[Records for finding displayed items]
^^^^^^^^

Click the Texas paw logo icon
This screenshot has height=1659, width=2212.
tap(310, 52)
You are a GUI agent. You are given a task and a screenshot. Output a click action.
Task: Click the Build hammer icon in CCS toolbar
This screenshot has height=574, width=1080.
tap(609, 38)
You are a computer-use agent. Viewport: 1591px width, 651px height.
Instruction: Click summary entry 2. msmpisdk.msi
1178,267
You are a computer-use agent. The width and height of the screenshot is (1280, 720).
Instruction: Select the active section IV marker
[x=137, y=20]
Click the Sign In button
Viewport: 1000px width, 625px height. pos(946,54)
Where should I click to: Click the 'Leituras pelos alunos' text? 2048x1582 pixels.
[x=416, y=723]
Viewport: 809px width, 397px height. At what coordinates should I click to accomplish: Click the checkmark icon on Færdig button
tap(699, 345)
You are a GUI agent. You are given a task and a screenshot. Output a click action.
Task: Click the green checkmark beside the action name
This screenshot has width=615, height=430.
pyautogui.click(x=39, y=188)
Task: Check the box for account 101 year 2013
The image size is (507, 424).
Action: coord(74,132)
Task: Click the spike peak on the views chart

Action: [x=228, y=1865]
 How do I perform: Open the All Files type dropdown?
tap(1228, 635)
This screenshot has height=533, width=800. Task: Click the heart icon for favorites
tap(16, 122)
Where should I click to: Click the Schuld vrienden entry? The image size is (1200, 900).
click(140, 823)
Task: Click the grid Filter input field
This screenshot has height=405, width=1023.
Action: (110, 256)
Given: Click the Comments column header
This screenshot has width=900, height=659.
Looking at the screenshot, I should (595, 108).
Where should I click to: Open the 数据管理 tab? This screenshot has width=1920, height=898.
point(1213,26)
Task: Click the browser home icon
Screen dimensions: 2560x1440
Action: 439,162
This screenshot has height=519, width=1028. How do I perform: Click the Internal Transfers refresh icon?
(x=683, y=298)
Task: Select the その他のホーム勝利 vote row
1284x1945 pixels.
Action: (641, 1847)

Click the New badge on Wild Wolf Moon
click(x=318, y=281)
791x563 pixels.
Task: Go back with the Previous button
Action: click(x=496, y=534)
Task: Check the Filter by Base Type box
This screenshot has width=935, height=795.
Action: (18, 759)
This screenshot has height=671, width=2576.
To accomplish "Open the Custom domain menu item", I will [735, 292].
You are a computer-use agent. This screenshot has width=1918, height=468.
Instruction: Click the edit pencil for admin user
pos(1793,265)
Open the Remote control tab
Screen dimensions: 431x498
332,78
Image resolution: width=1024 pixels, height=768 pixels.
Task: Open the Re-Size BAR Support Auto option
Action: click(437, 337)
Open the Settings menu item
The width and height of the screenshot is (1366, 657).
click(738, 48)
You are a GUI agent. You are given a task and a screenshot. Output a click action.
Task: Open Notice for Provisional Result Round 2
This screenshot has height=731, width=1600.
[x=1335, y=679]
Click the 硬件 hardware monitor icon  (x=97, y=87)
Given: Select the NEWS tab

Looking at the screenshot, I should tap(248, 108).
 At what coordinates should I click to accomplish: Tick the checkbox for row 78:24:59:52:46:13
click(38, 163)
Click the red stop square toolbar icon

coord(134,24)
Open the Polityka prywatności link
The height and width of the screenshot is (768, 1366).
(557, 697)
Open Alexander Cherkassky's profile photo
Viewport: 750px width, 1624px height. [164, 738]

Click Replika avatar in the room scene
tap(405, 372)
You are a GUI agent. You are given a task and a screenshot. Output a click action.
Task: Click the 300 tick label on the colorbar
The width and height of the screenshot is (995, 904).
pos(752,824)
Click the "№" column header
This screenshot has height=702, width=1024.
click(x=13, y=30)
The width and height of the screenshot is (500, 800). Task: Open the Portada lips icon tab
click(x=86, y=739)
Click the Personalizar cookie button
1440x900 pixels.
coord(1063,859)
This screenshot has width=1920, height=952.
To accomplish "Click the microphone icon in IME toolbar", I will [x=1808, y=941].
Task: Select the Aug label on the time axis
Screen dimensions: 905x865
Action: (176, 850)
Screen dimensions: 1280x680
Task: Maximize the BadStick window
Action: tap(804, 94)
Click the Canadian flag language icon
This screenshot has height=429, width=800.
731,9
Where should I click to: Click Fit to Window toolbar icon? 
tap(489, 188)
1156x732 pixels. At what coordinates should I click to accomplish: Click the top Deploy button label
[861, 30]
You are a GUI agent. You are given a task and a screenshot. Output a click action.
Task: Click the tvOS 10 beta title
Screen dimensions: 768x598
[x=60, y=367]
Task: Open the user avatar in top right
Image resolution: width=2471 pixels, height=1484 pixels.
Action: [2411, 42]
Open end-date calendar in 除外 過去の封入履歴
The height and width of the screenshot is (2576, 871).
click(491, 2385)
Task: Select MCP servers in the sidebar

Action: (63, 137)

^^^^^^^^

= Task goal =
Write out every line of the records above as a numbered list, leaving out any blank lines.

= Solution to the exercise =
1. Click the Texas paw logo icon
2. This screenshot has height=1659, width=2212.
3. tap(310, 52)
4. You are a GUI agent. You are given a task and a screenshot. Output a click action.
5. Task: Click the Build hammer icon in CCS toolbar
6. This screenshot has height=574, width=1080.
7. tap(609, 38)
8. You are a computer-use agent. Viewport: 1591px width, 651px height.
9. Instruction: Click summary entry 2. msmpisdk.msi
10. 1178,267
11. You are a computer-use agent. The width and height of the screenshot is (1280, 720).
12. Instruction: Select the active section IV marker
13. [x=137, y=20]
14. Click the Sign In button
15. Viewport: 1000px width, 625px height. pos(946,54)
16. Where should I click to: Click the 'Leituras pelos alunos' text? 2048x1582 pixels.
17. [x=416, y=723]
18. Viewport: 809px width, 397px height. At what coordinates should I click to accomplish: Click the checkmark icon on Færdig button
19. tap(699, 345)
20. You are a GUI agent. You are given a task and a screenshot. Output a click action.
21. Task: Click the green checkmark beside the action name
22. This screenshot has width=615, height=430.
23. pyautogui.click(x=39, y=188)
24. Task: Check the box for account 101 year 2013
25. The image size is (507, 424).
26. Action: coord(74,132)
27. Task: Click the spike peak on the views chart
28. Action: [x=228, y=1865]
29.  How do I perform: Open the All Files type dropdown?
30. tap(1228, 635)
31. This screenshot has height=533, width=800. Task: Click the heart icon for favorites
32. tap(16, 122)
33. Where should I click to: Click the Schuld vrienden entry? The image size is (1200, 900).
34. click(140, 823)
35. Task: Click the grid Filter input field
36. This screenshot has height=405, width=1023.
37. Action: (110, 256)
38. Given: Click the Comments column header
39. This screenshot has width=900, height=659.
40. Looking at the screenshot, I should (595, 108).
41. Where should I click to: Open the 数据管理 tab? This screenshot has width=1920, height=898.
42. point(1213,26)
43. Task: Click the browser home icon
44. Screen dimensions: 2560x1440
45. Action: 439,162
46. This screenshot has height=519, width=1028. How do I perform: Click the Internal Transfers refresh icon?
47. (x=683, y=298)
48. Task: Select the その他のホーム勝利 vote row
49. 1284x1945 pixels.
50. Action: (641, 1847)
51. Click the New badge on Wild Wolf Moon
52. click(x=318, y=281)
53. 791x563 pixels.
54. Task: Go back with the Previous button
55. Action: click(x=496, y=534)
56. Task: Check the Filter by Base Type box
57. This screenshot has width=935, height=795.
58. Action: (18, 759)
59. This screenshot has height=671, width=2576.
60. To accomplish "Open the Custom domain menu item", I will [735, 292].
61. You are a computer-use agent. This screenshot has width=1918, height=468.
62. Instruction: Click the edit pencil for admin user
63. pos(1793,265)
64. Open the Remote control tab
65. Screen dimensions: 431x498
66. 332,78
67. Image resolution: width=1024 pixels, height=768 pixels.
68. Task: Open the Re-Size BAR Support Auto option
69. Action: click(437, 337)
70. Open the Settings menu item
71. The width and height of the screenshot is (1366, 657).
72. click(738, 48)
73. You are a GUI agent. You are given a task and a screenshot. Output a click action.
74. Task: Open Notice for Provisional Result Round 2
75. This screenshot has height=731, width=1600.
76. [x=1335, y=679]
77. Click the 硬件 hardware monitor icon  (x=97, y=87)
78. Given: Select the NEWS tab
79. Looking at the screenshot, I should tap(248, 108).
80.  At what coordinates should I click to accomplish: Tick the checkbox for row 78:24:59:52:46:13
81. click(38, 163)
82. Click the red stop square toolbar icon
83. coord(134,24)
84. Open the Polityka prywatności link
85. The height and width of the screenshot is (768, 1366).
86. (557, 697)
87. Open Alexander Cherkassky's profile photo
88. Viewport: 750px width, 1624px height. [164, 738]
89. Click Replika avatar in the room scene
90. tap(405, 372)
91. You are a GUI agent. You are given a task and a screenshot. Output a click action.
92. Task: Click the 300 tick label on the colorbar
93. The width and height of the screenshot is (995, 904).
94. pos(752,824)
95. Click the "№" column header
96. This screenshot has height=702, width=1024.
97. click(x=13, y=30)
98. The width and height of the screenshot is (500, 800). Task: Open the Portada lips icon tab
99. click(x=86, y=739)
100. Click the Personalizar cookie button
101. 1440x900 pixels.
102. coord(1063,859)
103. This screenshot has width=1920, height=952.
104. To accomplish "Click the microphone icon in IME toolbar", I will [x=1808, y=941].
105. Task: Select the Aug label on the time axis
106. Screen dimensions: 905x865
107. Action: (176, 850)
108. Screen dimensions: 1280x680
109. Task: Maximize the BadStick window
110. Action: tap(804, 94)
111. Click the Canadian flag language icon
112. This screenshot has height=429, width=800.
113. 731,9
114. Where should I click to: Click Fit to Window toolbar icon? 
115. tap(489, 188)
116. 1156x732 pixels. At what coordinates should I click to accomplish: Click the top Deploy button label
117. [861, 30]
118. You are a GUI agent. You are given a task and a screenshot. Output a click action.
119. Task: Click the tvOS 10 beta title
120. Screen dimensions: 768x598
121. [x=60, y=367]
122. Task: Open the user avatar in top right
123. Image resolution: width=2471 pixels, height=1484 pixels.
124. Action: [2411, 42]
125. Open end-date calendar in 除外 過去の封入履歴
126. The height and width of the screenshot is (2576, 871).
127. click(491, 2385)
128. Task: Select MCP servers in the sidebar
129. Action: (63, 137)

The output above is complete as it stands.